Pubblicato il: 01/06/2026 – 11:57
MILANO Tra gli stand che animano la Calabria Straordinaria presente ad Artigiano in Fiera, c’è il profumo del pane appena sfornato, e poi i gioielli in ceramica leggeri come una piuma, prodotti di cosmesi realizzati con materie prime made in Calabria. Tra le protagoniste più apprezzate emergono le storie di alcuni imprenditrici calabresi che rappresentano il volto autentico di una regione capace di innovare senza perdere il legame con le proprie radici. Tra i corridoi della fiera internazionale di Milano, dove migliaia di visitatori scoprono culture, usi, costumi e produzioni provenienti da tutto il mondo, la Calabria si racconta attraverso esperienze imprenditoriali che mettono al centro identità e passione. Le tre imprenditrici condividono un elemento fondamentale: la volontà di costruire valore partendo dalla Calabria.
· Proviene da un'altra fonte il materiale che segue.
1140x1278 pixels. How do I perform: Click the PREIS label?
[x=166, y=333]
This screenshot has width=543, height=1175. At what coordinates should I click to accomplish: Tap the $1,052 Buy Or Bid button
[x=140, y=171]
Dalla Spagna a Cosenza per realizzare gioielli unici
Una delle realtà presenti è Osacuca, guidata da Rosario Gomez, imprenditrice spagnola che nella sua bottega, situata nel cuore del centro storico di Cosenza, dà vita a creazioni uniche. L’arrivo in Calabria per amore, poi l’idea di fare impresa nella città dei bruzi. La sua presenza in fiera rappresenta l’esempio di come tradizione e innovazione possano convivere, i suoi gioielli sono simbolo di una Calabria contemporanea e competitiva. «Realizzo gioielli in ceramica e la particolarità è la loro leggerezza e il colore. Sono molto sottili, leggeri, comodi da indossare», racconta al Corriere della Calabria. Si tratta di pezzi unici. «Vengono realizzati con foglie fresche, prendo le impronte di ogni singola foglia e le trasformo in orecchini». E’ incredibile. «Mi piace l’idea di trasformare un pezzo di argilla, una materia grezza, in un gioiello». La filiera della creazione è piuttosto complessa. «Ci sono una serie di passaggi in forno, fino a tre, perché vengono impreziositi con sfumature di oro liquido». Sulla presenza alla Fiera in corso a Rho, Rosario non ha dubbi. «E’ una grande opportunità perché abbiamo un pubblico internazionale che vede il nostro prodotto altrimenti rischierebbe di rimanere un po’ nascosto».